### Opgaven
• A. Hoe lang moest de woning volgens de geciteerde passage gesloten blijven?
• B. Noem alle datums die in de geciteerde passage staan.

### Geciteerde passage
○ ○ ○ ○ ○ ○ ○
Uitspraak 202002499/1/A3


Volledige tekst

202002499/1/A3.
Datum uitspraak: 27 januari 2021

AFDELING
BESTUURSRECHTSPRAAK

Uitspraak op het hoger beroep van:

[appellant], wonend te Eygelshoven, gemeente Kerkrade,

tegen de uitspraak van de rechtbank Limburg van 30 maart 2020 in

zaak nr. 19/1705 in het geding tussen:

[appellant]

en

de burgemeester van Kerkrade.

Procesverloop

Bij besluit van 20 februari 2019 heeft de burgemeester de sluiting van de door [appellant] gehuurde woning op het adres [locatie] in Kerkrade bevolen voor de duur van twintig weken, ingaande op 13 maart 2019 om 09:30 uur.

Bij besluit van 21 mei 2019 heeft de burgemeester het door [appellant] daartegen gemaakte bezwaar ongegrond verklaard.
○ ○ ○ ○ ○ ○ ○
### Gegevensdeel
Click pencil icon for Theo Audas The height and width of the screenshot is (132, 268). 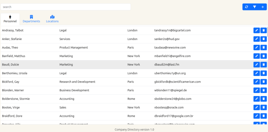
○ ○ ○ ○ ○ ○ ○
### Antwoorden per opgave
• A. Twintig weken.

• B. 27 januari 2021, 30 maart 2020, 20 februari 2019, 13 maart 2019, 21 mei 2019